The following article was originally printed in the December 2017 issue of Marijuana Venture, on sale now.
Los Angeles is the largest municipal market in the country, but even well-established businesses are in a state of limbo as the calendar rolls over to 2018 and adult-use marijuana sales become legal in California.
Calvin Frye, who owns the Cloneville dispensary in Studio City, uses some colorful language to describe the predicament.

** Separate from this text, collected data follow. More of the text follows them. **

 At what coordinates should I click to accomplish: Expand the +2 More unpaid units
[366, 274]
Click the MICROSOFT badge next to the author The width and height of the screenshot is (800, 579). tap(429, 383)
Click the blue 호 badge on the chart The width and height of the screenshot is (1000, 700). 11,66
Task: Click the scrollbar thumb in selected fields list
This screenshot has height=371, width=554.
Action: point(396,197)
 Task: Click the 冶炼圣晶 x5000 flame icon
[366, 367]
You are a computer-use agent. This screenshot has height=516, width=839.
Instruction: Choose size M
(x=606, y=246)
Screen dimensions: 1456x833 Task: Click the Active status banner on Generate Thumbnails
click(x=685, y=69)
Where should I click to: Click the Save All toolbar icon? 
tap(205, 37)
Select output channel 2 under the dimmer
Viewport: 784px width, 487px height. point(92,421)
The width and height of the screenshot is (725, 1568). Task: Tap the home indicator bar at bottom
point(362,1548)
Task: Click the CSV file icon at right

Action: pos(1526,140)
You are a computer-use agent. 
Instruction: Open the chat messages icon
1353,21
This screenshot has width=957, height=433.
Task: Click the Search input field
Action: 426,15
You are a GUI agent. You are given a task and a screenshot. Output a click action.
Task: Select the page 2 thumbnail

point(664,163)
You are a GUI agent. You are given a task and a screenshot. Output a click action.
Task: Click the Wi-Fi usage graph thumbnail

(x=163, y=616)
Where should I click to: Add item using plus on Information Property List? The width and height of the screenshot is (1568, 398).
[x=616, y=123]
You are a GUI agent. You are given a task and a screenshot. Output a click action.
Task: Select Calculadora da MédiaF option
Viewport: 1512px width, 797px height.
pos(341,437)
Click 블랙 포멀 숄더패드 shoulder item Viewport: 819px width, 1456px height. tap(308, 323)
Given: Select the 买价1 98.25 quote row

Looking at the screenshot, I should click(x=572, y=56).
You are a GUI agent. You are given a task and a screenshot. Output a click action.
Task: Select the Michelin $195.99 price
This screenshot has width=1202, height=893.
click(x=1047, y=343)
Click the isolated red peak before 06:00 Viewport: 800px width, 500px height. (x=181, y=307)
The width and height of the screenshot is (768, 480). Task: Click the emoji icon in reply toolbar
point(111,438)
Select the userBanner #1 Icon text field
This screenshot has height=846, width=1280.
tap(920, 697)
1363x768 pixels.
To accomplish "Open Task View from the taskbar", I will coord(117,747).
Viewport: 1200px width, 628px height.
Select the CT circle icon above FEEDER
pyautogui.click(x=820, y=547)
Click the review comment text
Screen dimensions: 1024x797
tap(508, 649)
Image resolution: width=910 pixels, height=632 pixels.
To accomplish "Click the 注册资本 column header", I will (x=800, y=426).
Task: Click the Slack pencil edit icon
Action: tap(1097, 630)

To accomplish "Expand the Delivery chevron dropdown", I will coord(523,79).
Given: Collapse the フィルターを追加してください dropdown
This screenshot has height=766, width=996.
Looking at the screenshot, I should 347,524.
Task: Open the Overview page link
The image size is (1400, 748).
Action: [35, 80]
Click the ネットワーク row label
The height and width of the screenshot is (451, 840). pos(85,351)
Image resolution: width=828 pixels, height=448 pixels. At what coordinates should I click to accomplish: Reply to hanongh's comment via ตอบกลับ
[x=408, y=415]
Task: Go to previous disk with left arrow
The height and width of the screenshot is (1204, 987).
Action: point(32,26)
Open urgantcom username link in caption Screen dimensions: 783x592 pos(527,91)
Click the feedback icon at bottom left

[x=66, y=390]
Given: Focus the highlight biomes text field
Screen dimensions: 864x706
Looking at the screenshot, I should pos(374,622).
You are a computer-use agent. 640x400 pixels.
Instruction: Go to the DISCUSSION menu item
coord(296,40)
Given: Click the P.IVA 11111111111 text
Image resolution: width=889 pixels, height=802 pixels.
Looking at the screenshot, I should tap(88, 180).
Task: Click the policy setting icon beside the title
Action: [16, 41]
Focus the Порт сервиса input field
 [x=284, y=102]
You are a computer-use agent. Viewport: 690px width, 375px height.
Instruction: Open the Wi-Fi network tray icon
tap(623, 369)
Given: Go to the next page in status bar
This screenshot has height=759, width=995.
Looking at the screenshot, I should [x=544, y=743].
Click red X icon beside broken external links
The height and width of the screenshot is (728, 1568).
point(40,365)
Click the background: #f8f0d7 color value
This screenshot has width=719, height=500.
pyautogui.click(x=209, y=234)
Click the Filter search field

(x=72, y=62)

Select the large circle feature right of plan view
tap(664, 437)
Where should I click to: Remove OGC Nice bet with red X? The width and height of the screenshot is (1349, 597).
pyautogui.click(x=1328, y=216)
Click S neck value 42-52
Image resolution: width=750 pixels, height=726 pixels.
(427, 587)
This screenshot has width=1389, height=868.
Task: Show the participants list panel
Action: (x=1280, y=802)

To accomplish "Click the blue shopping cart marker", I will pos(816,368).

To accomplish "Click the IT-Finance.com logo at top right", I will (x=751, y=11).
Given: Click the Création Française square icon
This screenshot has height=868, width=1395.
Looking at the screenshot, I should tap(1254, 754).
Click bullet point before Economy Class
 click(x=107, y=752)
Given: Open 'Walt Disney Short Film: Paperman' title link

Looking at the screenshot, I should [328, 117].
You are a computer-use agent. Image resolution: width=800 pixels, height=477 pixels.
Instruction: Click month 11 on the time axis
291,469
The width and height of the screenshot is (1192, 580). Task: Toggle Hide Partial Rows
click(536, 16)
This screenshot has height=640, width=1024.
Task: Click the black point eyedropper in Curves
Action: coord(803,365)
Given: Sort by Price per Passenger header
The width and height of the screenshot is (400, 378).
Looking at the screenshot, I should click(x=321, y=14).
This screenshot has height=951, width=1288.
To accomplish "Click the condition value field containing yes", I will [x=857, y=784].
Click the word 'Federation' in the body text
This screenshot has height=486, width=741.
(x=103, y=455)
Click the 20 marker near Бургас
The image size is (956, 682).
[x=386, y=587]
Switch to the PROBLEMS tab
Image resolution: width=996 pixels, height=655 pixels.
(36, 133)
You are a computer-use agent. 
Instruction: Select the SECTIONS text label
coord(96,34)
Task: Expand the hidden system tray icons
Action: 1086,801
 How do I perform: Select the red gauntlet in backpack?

Suffice it to say, Los Angeles — and by extension, the state as a whole — is a mess.
The problem, as Frye sees it, is that the city has not enforced its own laws, creating a situation in which the shops currently operating in compliance with local regulations remain in direct competition with gray market dispensaries that were supposed to be shut down years ago with the passage of Proposition D.
Prop D, approved by voters in 2013, was designed to reduce the number of dispensaries within city limits to 135, the number operating prior to Sept. 14, 2007, when Los Angeles passed its interim control ordinance (ICO).
By the time the law was enacted, “there were more green crosses than Starbucks,” Frye says.
The pre-ICO dispensaries, as they are known, are the only shops in the city officially allowed to operate. But a lack of enforcement since the law went into effect — coupled with the absence of a path for new entrants to legally join the industry — has meant that instead of dispensaries being limited, the number has grown considerably.
Estimates of the number of dispensaries open in Los Angeles now total in the thousands with enough illegal cultivation facilities to keep all of them stocked with product.
The pre-ICO dispensaries are also supposed to get the first shot at licenses when the recreational market opens. But the confusion is enough to make long-time owners who tried to do things the right way pull out their hair.
“People have been doing it wrong and unsupervised, so to speak, for so long that there will be lots of headaches, potential lawsuits, fines and whatever for quite a while until things settle down,” Frye says.
Frye has been in business since 2005. A former scientist at Amgen and Baxter Bioscience, Frye founded Cloneville after seeing the money made by a friend’s dispensary in West Hollywood.
As word of his shop got out, a local TV news crew looking for a story about illegal dispensaries knocked on his door in hopes of a “Gotcha!” interview, Frye says. But after meeting him and seeing his license, the news crew re-filmed the first segment with “much better attitude,” Frye says. That night a “wonderful story” about how his shop helped sick people get medicine appeared on the news.
“I became an instant hero,” Frye says. “My sales increased instantly.”
Following his stint on local television, Frye got a call from a documentarian who was working on a movie with comedian Doug Benson called “Super High Me.” Frye appeared in the movie and his sales took off again.
Today, as his state and city prepare for full legalization in January, Frye is concerned about what the switch will mean, considering the draft regulations call for non-licensed cultivators and dispensaries to shut down. While he supports this enforcement, he knows the growers and retailers play a large role both within the Los Angeles supply chain, but also the statewide industry.
Frye, who is part of the work group crafting the regulations, says he would like to see some temporary licenses given to manufacturers to make sure there is still product on the shelves in 2018 and stores like his can remain open. He is also keeping an eye on how the municipalities are crafting their rules. For example, while the city of Los Angeles is looking to keep shops open, the county has issued a ban. Smaller cities like Malibu are limiting the number of shops.
Frye plans to take Cloneville — so named because of the thriving clone business he added to the shop’s medical mission — into the recreational market as soon as he can. He is also focused on helping develop rules so that mom-and-pop shops like his do not get squeezed out by larger, corporate interests when the new market opens, considering he’s the one who has been “dodging bullets” for the past decade.
“I’ve done that activist thing for 12 years,” he says. “I can say without a doubt that I am one of the pioneers.”
Like most L.A. dispensary owners, he’s not sure when or how to apply yet, leaving him and his business in an uneasy limbo, waiting for rules to be finalized and applications to open. But he knows the most important thing is to make sure as many of his fellow shop owners get on board so California’s industry is regulated and protected through state laws.
“We need to get under that umbrella as soon as possible,” he says.
And when that day comes, Frye, who does not actually consume cannabis, may finally try some of his own product.
“I’m saving the big bong hit for a truly monumental moment like rescheduling,” he says.